## Your objective
Retype every entry in its entirety, without alteration.

## Records for this exercise
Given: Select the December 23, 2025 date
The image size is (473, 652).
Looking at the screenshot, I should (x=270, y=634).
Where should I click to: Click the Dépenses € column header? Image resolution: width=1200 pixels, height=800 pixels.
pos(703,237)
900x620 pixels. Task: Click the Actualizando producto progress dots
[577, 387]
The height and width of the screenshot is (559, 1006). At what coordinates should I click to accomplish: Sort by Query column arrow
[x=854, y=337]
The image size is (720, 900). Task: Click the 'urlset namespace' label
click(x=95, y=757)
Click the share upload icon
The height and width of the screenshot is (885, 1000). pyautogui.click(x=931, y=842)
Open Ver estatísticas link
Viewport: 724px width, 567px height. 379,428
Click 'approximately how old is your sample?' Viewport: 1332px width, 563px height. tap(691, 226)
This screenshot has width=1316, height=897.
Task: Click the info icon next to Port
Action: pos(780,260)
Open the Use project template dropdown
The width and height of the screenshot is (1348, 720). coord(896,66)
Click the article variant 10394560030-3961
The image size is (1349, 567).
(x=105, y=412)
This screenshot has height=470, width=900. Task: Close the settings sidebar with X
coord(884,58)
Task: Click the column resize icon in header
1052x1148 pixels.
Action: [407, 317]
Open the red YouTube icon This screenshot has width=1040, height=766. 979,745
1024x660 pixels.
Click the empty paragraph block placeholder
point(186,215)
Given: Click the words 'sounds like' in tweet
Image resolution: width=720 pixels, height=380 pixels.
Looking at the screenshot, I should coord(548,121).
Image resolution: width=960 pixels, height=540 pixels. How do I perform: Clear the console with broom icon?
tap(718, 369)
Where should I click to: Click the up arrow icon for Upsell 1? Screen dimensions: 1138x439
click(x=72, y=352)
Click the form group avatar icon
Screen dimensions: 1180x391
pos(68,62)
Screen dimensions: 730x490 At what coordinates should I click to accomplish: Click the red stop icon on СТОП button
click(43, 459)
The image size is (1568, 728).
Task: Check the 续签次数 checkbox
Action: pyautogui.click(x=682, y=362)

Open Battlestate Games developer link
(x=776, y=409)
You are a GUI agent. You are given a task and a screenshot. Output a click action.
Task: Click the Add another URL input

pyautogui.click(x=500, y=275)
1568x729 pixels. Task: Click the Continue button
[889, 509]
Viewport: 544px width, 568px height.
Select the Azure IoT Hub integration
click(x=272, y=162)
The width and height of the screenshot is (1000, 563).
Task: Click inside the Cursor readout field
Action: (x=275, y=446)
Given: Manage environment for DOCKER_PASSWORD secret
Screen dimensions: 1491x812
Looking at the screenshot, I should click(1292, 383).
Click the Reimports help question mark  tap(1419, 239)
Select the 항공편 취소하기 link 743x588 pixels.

## Output of the exercise
Given: Select the December 23, 2025 date
The image size is (473, 652).
Looking at the screenshot, I should (x=270, y=634).
Where should I click to: Click the Dépenses € column header? Image resolution: width=1200 pixels, height=800 pixels.
pos(703,237)
900x620 pixels. Task: Click the Actualizando producto progress dots
[577, 387]
The height and width of the screenshot is (559, 1006). At what coordinates should I click to accomplish: Sort by Query column arrow
[x=854, y=337]
The image size is (720, 900). Task: Click the 'urlset namespace' label
click(x=95, y=757)
Click the share upload icon
The height and width of the screenshot is (885, 1000). pyautogui.click(x=931, y=842)
Open Ver estatísticas link
Viewport: 724px width, 567px height. 379,428
Click 'approximately how old is your sample?' Viewport: 1332px width, 563px height. tap(691, 226)
This screenshot has width=1316, height=897.
Task: Click the info icon next to Port
Action: pos(780,260)
Open the Use project template dropdown
The width and height of the screenshot is (1348, 720). coord(896,66)
Click the article variant 10394560030-3961
The image size is (1349, 567).
(x=105, y=412)
This screenshot has height=470, width=900. Task: Close the settings sidebar with X
coord(884,58)
Task: Click the column resize icon in header
1052x1148 pixels.
Action: [407, 317]
Open the red YouTube icon This screenshot has width=1040, height=766. 979,745
1024x660 pixels.
Click the empty paragraph block placeholder
point(186,215)
Given: Click the words 'sounds like' in tweet
Image resolution: width=720 pixels, height=380 pixels.
Looking at the screenshot, I should coord(548,121).
Image resolution: width=960 pixels, height=540 pixels. How do I perform: Clear the console with broom icon?
tap(718, 369)
Where should I click to: Click the up arrow icon for Upsell 1? Screen dimensions: 1138x439
click(x=72, y=352)
Click the form group avatar icon
Screen dimensions: 1180x391
pos(68,62)
Screen dimensions: 730x490 At what coordinates should I click to accomplish: Click the red stop icon on СТОП button
click(43, 459)
The image size is (1568, 728).
Task: Check the 续签次数 checkbox
Action: pyautogui.click(x=682, y=362)

Open Battlestate Games developer link
(x=776, y=409)
You are a GUI agent. You are given a task and a screenshot. Output a click action.
Task: Click the Add another URL input

pyautogui.click(x=500, y=275)
1568x729 pixels. Task: Click the Continue button
[889, 509]
Viewport: 544px width, 568px height.
Select the Azure IoT Hub integration
click(x=272, y=162)
The width and height of the screenshot is (1000, 563).
Task: Click inside the Cursor readout field
Action: (x=275, y=446)
Given: Manage environment for DOCKER_PASSWORD secret
Screen dimensions: 1491x812
Looking at the screenshot, I should click(1292, 383).
Click the Reimports help question mark  tap(1419, 239)
Select the 항공편 취소하기 link 743x588 pixels.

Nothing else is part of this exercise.